My first litter (well, first intentional anyway, I'm not counting the pregnant mouse I adopted last year!) was born on the 25th, very close to yours! Good luck with the babies


----------



## TwitchingWhiskers

Congratulations on your first litter Sabrina! I hope it all goes well for you.


----------



## RockyMountainMice

Thanks for the well-wishes everyone, I will need them. Tragedy struck the mousery yesterday. The cat(s) managed to move the weights off of the top of the nursery tank and pop the lid off. When I came in to check on things in the morning, it was a horrible sight. The nursery tank lid/weight were on the floor, the nest box flipped over, bedding and babies strewn about, Brazeau was nowhere to be seen. I called (well, shrieked) Thomas down for help and he spotted her hiding behind a terrarium, then helped me catch her.
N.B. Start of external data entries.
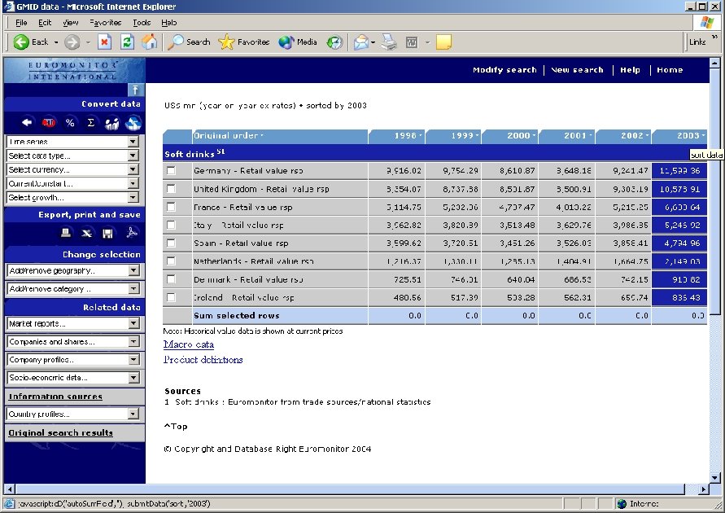Open the print icon under Export, print and save
The height and width of the screenshot is (513, 725).
point(66,233)
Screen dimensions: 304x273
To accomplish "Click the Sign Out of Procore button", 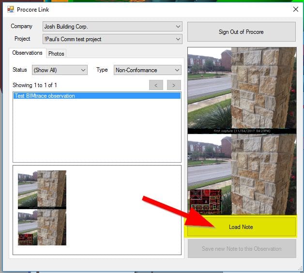I will point(241,32).
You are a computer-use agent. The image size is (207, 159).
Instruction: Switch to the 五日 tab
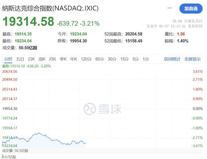[20, 59]
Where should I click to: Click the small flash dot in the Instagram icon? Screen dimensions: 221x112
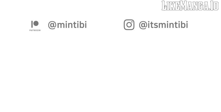pos(132,22)
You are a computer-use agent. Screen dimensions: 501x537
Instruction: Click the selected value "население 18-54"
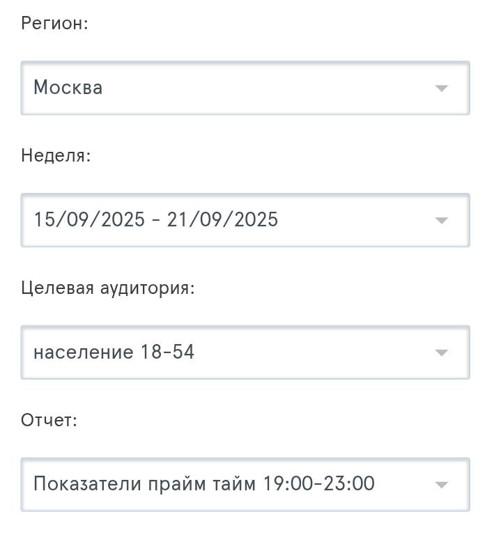[114, 352]
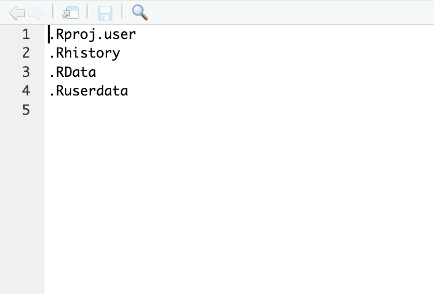The height and width of the screenshot is (294, 434).
Task: Click line number 2 in the gutter
Action: tap(26, 53)
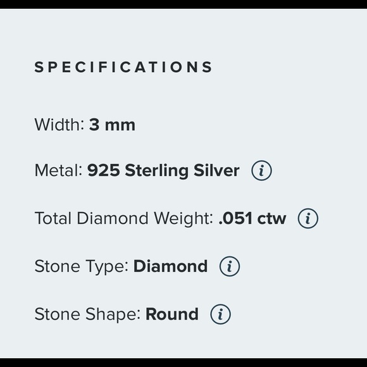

She luckily escaped with only a minor injury to her ear and seems shaken up, but is alright. I gathered up the babies (two were still in the nest) and examined them. I returned those who had a chance to the nest and pulled two who were fighting to stay alive to cull them immediately. So far, momma has been more concerned over the missing two it seems but went in to check on/nurse those in the nest and wasn't fussing too bad about them. Let's hope for the remaining babies to pull through for her! I feel just terrible. The cats have never figured out (or even tried) getting into a tank before, why now?!  So needless to say, yesterday was a bad day and I am hoping for the little ones to make it.


----------



## Seafolly

OH that's awful!

There's something about babies. I don't know what it is. When photographing my litter my cat is _extremely_ interested. She couldn't care less about adults. It's a good thing you found them so quickly as they wouldn't have lasted long without Brazeau!


----------



## andypandy29us

what a shame x all the best with the remaining babies


----------



## RockyMountainMice

Thank you both, it was certainly very upsetting.  Although I do feel lucky that I was able to get their in time, as Seafolly mentioned. I could have lost the whole litter and Brazeau, so at least I got there in time to fix things somewhat. My mom suggested that the cats simply couldn't resist the litter as they have a natural instinct to go to the mouse's nest for food, which makes sense. Easier than chasing one around and probably more "fun" for a cat too.


----------



## blackbirdmice

I know how you feel, my cats got into my last batch of hoppers and flayed six and crippled another (the day before they were going to their new homes x-x), all but one baby got out of the tank and mom managed to stay in the tank too. I have since moved my cages into a room where I can keep the door shut!


----------



## RockyMountainMice

Yeah it is never easy with cats!  Thankfully once we have moved I will have a separate room for the mice where they'll be safe.


----------



## PPVallhunds

it could have been the cats reacted to the little high pitched squeeks pinkies make.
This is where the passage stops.